Stored data entries:
+---+
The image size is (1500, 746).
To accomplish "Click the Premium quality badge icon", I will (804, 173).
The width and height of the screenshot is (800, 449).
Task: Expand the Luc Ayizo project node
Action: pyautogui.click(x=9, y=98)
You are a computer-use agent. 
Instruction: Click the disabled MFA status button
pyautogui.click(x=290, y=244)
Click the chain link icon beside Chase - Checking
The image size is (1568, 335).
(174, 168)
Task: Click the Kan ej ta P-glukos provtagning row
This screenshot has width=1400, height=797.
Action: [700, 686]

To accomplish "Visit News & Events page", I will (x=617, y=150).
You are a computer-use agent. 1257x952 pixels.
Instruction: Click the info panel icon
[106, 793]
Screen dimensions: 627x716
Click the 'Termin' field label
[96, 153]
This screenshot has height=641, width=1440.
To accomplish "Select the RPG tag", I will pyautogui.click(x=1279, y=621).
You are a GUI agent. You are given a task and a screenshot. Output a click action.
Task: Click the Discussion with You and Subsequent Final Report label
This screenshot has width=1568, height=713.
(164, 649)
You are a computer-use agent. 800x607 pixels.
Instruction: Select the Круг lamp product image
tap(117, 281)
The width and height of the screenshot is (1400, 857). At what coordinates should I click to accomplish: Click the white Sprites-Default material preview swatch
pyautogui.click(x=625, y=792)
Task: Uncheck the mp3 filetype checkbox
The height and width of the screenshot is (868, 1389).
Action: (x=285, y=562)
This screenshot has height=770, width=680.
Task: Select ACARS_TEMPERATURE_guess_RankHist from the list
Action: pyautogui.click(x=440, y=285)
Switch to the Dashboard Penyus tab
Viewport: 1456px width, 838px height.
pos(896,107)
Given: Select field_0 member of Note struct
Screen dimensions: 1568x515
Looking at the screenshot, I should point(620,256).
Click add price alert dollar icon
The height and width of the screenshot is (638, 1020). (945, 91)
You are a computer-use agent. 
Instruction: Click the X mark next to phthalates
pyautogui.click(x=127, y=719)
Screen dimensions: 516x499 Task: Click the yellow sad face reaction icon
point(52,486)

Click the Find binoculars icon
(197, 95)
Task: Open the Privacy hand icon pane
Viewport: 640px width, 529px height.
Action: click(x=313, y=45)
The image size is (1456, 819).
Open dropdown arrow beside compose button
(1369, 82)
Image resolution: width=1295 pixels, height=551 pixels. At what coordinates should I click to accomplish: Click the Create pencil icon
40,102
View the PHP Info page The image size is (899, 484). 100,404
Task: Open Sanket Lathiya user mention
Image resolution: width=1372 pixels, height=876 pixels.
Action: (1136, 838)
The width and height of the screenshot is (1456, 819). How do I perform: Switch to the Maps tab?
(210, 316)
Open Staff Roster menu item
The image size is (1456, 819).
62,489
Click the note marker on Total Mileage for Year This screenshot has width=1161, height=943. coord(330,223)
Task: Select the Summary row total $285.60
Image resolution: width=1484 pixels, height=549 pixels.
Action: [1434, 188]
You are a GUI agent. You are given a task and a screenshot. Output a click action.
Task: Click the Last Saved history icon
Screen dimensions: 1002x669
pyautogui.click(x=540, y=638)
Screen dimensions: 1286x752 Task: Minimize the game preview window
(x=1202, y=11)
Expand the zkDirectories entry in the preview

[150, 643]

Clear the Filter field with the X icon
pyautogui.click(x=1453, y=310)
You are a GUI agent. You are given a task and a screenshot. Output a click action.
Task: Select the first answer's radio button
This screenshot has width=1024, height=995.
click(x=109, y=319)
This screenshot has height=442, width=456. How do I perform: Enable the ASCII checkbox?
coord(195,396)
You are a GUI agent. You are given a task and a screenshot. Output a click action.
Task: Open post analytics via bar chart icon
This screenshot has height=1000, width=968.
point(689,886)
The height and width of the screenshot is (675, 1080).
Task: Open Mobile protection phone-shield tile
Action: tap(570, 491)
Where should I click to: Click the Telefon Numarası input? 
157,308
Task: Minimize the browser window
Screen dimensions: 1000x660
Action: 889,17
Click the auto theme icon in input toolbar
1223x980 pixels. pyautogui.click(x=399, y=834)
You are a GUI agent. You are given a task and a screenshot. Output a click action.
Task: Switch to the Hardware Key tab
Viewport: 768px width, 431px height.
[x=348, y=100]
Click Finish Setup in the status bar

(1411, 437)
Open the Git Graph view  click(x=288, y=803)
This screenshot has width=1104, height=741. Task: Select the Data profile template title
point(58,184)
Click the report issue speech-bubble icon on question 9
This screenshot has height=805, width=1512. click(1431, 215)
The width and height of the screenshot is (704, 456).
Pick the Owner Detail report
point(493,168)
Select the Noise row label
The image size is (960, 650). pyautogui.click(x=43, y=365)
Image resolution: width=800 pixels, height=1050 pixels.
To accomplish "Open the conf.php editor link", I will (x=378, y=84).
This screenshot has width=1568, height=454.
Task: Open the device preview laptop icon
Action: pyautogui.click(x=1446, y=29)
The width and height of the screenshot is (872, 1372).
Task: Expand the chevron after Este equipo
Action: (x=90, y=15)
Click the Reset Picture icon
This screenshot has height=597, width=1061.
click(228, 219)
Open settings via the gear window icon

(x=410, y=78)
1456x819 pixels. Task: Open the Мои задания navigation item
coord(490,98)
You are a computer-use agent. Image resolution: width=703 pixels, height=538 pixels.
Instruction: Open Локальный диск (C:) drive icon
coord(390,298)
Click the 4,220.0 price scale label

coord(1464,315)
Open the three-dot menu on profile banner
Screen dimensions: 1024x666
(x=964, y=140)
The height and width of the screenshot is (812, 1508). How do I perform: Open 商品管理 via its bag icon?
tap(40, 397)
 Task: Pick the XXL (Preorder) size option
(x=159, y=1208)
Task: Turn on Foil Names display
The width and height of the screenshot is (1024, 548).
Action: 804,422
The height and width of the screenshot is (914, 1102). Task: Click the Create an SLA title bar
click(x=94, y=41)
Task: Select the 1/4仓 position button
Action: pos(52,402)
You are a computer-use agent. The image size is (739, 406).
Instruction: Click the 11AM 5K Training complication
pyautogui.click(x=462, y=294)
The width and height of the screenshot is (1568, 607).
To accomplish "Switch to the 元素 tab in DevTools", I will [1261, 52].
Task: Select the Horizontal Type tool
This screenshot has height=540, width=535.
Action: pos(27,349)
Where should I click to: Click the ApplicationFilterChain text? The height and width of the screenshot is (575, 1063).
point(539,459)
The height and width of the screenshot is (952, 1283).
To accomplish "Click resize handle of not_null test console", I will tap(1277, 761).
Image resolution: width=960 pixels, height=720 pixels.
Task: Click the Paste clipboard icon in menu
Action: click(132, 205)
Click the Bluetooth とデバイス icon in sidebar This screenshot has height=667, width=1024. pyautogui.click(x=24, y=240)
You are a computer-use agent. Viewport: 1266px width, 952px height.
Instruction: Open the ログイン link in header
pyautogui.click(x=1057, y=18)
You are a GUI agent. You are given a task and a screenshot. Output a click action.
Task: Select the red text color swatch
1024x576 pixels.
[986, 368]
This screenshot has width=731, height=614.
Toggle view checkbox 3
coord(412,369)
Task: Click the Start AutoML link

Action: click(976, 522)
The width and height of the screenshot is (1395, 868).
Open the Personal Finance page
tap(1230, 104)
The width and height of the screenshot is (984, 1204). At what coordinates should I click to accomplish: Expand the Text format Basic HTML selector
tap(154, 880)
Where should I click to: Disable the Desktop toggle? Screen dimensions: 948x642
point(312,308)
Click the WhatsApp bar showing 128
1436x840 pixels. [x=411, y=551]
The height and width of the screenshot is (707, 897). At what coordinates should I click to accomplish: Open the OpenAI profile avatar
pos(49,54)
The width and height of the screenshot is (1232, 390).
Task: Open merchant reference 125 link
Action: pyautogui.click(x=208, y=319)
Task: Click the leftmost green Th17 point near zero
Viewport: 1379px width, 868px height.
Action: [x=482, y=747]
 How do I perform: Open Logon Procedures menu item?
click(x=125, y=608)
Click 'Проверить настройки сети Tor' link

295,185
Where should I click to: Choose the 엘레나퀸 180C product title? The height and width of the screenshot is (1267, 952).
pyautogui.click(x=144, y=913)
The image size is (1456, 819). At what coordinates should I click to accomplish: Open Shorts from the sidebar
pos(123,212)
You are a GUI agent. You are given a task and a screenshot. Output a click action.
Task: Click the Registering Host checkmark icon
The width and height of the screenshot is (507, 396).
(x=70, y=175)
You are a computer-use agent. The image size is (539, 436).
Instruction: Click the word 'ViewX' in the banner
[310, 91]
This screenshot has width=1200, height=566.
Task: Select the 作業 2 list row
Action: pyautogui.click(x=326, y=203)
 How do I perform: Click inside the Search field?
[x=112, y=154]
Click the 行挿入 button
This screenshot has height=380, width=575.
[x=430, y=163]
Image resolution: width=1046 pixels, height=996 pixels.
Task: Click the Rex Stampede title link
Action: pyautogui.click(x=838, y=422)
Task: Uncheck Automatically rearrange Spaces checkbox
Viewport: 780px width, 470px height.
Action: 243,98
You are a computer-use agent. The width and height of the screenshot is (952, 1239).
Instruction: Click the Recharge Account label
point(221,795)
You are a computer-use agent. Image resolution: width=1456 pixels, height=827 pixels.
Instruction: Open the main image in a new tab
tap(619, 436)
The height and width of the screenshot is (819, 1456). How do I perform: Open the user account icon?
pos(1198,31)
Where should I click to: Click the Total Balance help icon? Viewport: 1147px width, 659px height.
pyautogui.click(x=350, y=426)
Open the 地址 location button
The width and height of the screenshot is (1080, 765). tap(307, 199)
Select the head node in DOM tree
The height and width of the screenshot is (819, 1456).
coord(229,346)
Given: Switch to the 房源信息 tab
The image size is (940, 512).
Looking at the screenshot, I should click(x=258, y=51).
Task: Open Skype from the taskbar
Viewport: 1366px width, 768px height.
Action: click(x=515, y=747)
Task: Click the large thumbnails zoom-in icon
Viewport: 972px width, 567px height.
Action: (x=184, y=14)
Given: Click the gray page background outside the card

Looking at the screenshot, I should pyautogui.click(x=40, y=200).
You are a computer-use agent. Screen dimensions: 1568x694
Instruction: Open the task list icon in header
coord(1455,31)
+---+
* _Aim of the exercise_
Print the lines of the entries above exactly as they appear, from the line with "Where should I click to: Disable" to the line with "Action: pyautogui.click(x=208, y=319)", including both of those lines.

* _Solution to the exercise_
Where should I click to: Disable the Desktop toggle? Screen dimensions: 948x642
point(312,308)
Click the WhatsApp bar showing 128
1436x840 pixels. [x=411, y=551]
The height and width of the screenshot is (707, 897). At what coordinates should I click to accomplish: Open the OpenAI profile avatar
pos(49,54)
The width and height of the screenshot is (1232, 390).
Task: Open merchant reference 125 link
Action: pyautogui.click(x=208, y=319)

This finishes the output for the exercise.